As Browne traces back the personal and professional life of Darwin which led him to the writing of The Origin of Species, it becomes clear how Darwin’s private and professional path shaped his unique, interdisciplinary perspective, which I would argue was fundamental to his scientific theories. Darwin’s scientific breakthrough is a testament to C.P Snows’ argument in his influential Two Cultures essay: that the sharp line that divides the two areas of intellectual activity is dangerous, and the bridging of the two “cultures” of science and the humanities is fundamental to scientific advances.
Darwin’s personal life and professional journey blended both the “sciences” and the “arts and humanities.” Perhaps this is why Darwin, unlike a “stereotypical” scientist, hated the cut and thrust of public disagreement (even while accepting that science generally progresses through debate). Darwin started his higher educational journey training Edenborough Medical School, where he decided he could not be a doctor. Next, in pursuit of a entering the Clergy, Darwin attended Christ’s College, Cambridge, to read for an ‘ordinary’ degree. The medical context at Edinburgh to the theological environment at Cambridge was starkly different, and Darwin’s time at both Universities have been credited as extremely influential in his thinking by Historians of Science. Browne sums this up by stating that “Darwin’s later achievements, in fact, can conveniently be characterized as a mix of Edinburgh and Cambridge ideas – the two traditions sparking insights off each other.”

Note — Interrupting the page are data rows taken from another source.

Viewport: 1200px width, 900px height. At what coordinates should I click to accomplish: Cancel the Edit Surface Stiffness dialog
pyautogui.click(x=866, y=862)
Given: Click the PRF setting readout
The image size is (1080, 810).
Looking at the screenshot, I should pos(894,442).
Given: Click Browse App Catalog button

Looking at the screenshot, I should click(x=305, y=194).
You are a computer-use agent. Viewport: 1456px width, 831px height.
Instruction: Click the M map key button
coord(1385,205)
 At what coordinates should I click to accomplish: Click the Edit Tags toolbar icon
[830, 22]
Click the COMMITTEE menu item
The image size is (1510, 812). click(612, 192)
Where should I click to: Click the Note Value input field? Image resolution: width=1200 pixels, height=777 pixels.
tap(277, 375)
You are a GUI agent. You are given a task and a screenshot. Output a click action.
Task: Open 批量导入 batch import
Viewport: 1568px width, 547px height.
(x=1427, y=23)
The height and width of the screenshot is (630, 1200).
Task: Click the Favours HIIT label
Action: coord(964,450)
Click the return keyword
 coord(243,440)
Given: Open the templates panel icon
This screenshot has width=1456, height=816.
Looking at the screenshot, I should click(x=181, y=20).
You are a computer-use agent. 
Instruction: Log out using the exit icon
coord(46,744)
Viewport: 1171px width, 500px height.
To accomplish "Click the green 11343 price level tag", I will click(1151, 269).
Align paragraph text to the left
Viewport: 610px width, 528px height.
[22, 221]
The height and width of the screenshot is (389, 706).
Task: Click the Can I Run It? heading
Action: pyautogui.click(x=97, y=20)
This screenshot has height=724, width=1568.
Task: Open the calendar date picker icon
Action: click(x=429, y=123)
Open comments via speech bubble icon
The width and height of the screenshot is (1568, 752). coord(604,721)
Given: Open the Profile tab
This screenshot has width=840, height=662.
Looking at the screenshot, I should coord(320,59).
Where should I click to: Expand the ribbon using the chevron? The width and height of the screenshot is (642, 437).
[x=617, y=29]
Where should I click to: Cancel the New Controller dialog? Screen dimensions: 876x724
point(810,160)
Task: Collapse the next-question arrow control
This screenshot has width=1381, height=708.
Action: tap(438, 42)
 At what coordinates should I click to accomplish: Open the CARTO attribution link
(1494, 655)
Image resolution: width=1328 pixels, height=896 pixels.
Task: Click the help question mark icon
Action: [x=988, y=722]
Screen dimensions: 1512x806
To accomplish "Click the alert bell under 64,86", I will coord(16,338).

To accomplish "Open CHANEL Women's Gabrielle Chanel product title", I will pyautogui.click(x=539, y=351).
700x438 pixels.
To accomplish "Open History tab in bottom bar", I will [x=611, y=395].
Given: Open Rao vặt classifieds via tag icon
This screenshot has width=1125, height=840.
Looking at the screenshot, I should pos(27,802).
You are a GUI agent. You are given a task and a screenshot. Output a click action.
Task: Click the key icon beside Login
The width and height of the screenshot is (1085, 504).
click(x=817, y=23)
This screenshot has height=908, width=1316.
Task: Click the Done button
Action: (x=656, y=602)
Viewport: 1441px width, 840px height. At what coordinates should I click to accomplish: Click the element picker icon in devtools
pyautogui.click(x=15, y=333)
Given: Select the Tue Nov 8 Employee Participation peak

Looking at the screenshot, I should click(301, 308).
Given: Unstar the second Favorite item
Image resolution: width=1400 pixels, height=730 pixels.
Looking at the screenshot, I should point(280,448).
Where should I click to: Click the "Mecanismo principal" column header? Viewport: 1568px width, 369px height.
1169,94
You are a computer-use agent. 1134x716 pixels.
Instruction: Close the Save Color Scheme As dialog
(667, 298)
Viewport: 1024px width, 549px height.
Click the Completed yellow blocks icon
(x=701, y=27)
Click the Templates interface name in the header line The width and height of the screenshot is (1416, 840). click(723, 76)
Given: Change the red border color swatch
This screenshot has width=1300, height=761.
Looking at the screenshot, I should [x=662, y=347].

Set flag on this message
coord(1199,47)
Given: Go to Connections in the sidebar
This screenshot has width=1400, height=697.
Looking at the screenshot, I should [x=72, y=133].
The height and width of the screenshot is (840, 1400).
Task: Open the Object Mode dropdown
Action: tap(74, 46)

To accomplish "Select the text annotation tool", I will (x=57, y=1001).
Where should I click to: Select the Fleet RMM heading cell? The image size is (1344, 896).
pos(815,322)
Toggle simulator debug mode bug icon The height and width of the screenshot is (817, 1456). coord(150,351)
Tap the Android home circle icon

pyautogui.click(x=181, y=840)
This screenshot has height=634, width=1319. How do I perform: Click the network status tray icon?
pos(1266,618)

This intertwining of these Two Cultures is visible in the vocabulary used throughout his book. Browne states that “the language he had to hand was the language of Milton and Shakespeare, steeped in teleology and purpose, not the objective, value- free terminology sought by science.” While this did cause some confusion within the scientific community (for example entanglement occurred when he used the word ‘adaptation’, which hinted at a form of purposeful strategy in animals and plants – the opposite of what he meant), his rhetoric not proves that Darwin, a “scientist”, embodied an interdisciplinary perspective which shaped his perspective.
Further, Darwin’s use of this perspective was crucial in his theory. Darwin’s ability to visualize the evolution of life in his characterization of the history of living beings as a tree according “became almost synonymous with understanding it.” The only diagram in his book, a depiction of his “Tree of Life,” was what he declared “an odd-looking affair but indispensable to show the nature of the very complex affinities of past and present animals.” Darwin’s abundant creativity, use of metaphors, and Shakespearean rhetoric, which could be deemed “unscientific,” was actually critical in the development of his theory and his perhaps “unscientific” metaphor became one of his most sustaining ideas.
Darwin, despite being one of the most famous “scientists” of all time, is not what Snow would classify as a stereotypical “scientist.” Darwin’s groundbreaking discoveries in The Origin of Species which are the product of his interdisciplinary understanding is a testament to Snow’s argument that bridging of the “two cultures” is critical for future scientific breakthroughs.
Sources:
Snow, C. P., and Stefan Collini. The Two Cultures. Cambridge University Press, 1993.
Browne, E. J. Darwin’s Origin of Species: a Biography. Read How You Want, 2014.